Punjab and Haryana High Court on Tuesday denied impleadment of child custody to paternal grandparents, noting that working woman cannot take care of child is “fiction of polluted mind”.
Justice Augustine George Masih was hearing a revision petition preferred by the paternal grandparents of a 3-year old male child challenging the order passed by a Civil Judge (Senior Division), wherein an application moved by the petitioners under Order 1 Rule 10 read with Section 151 CPC, for impleading them as respondents to the petition by the mother of the child under Section 6 read with Section 13 of the Hindu Minority and Guardianship Act, 1956, for permanent custody of the child, who is presently residing with the father, has been dismissed. Both the mother and the father are Advocates by profession.
Allegations By Father
Allegation on the part of the father was that after joining the profession, the mother started maltreating the child and also did not care for the toddler. There was a quarrel between them, after which the respondent mother abandoned the child and left the matrimonial home two years ago. Even when the couple lived together with husband’s parents, the petitioners who are grandparents of the minor child, took care of the said minor as both the respondents remained busy with their practice.
Observation By High Court
Punjab and Haryana High Court noted that a lady who is an Advocate by profession cannot take care of her child and would not be able to watch the welfare of the child, is a “fiction of a polluted mind”, where a working woman is “looked down upon as a careless and carefree person”, ignoring the fact that she also is a mother of the child.
Branding lady lawyers as a class as irresponsible is unacceptable and, therefore, the welfare of the child, which includes moral and ethical values, is least expected to be protected and secured by such grandparents, who have narrow outlook towards life and society.

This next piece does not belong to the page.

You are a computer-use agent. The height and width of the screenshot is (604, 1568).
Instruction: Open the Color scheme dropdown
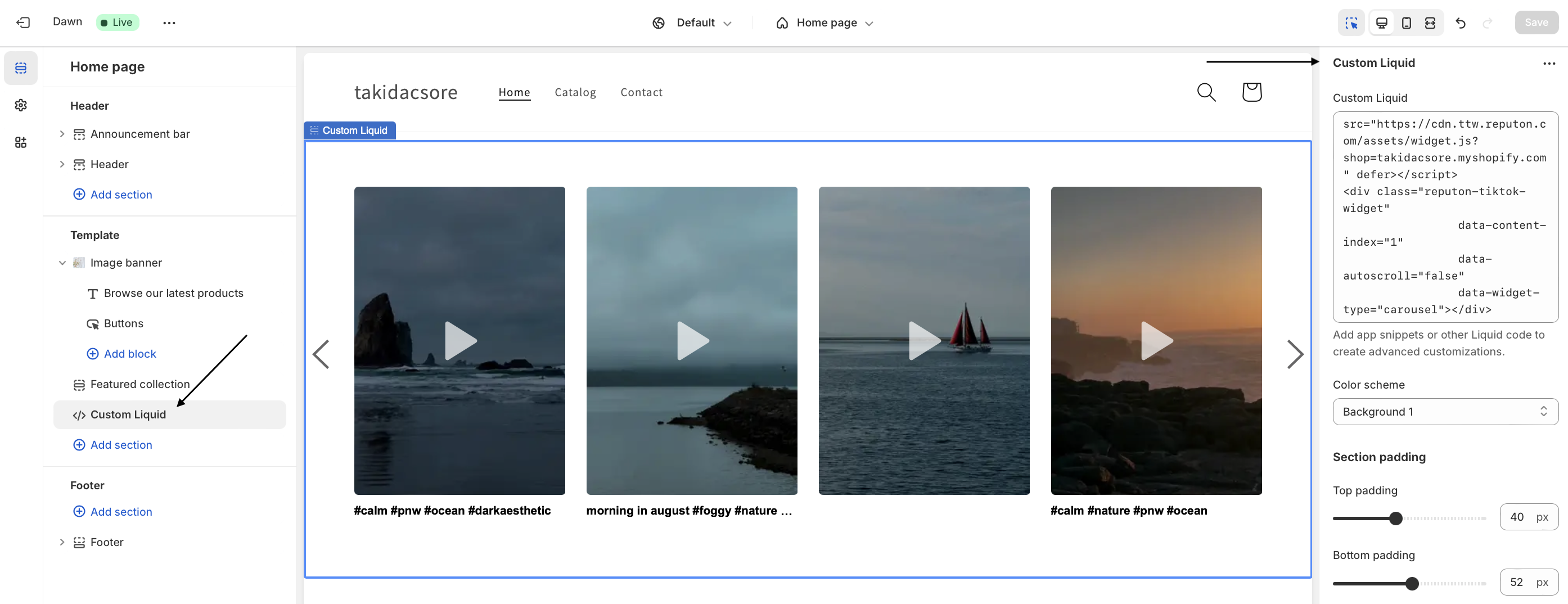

The plea of the petitioners, therefore, with regard to the inability of respondent No.1 to look after the welfare of the child because she is an Advocate by profession, is unacceptable.
Welfare of Child
This cannot be measured by money or by physical comfort alone, which probably appears to be a consideration on the part of the petitioners overlooking the factum of the love and affection and the natural affinity of the parents to a child.
Welfare as a word is not to be given a restrictive meaning but has to be read in the widest amplitude and the Court has to decide with regard to the welfare of the child as to who would better promote the same.
Had the petitioners been interested, as is asserted, in the welfare of the minor child, they should have, at the very outset, moved an application for being impleaded as a party to the lis at initial stage. It is only after the proceedings have been expedited by this Court vide order dated 30.05.2019 that the present application for impleading the petitioners as party has been filed on 10.10.2019.
This leaves no manner of doubt that the application preferred by the petitioners for impleading them as a party is not a bona fide exercise on their part. The trial Court has seen through the hidden plan and has rightly dismissed the same.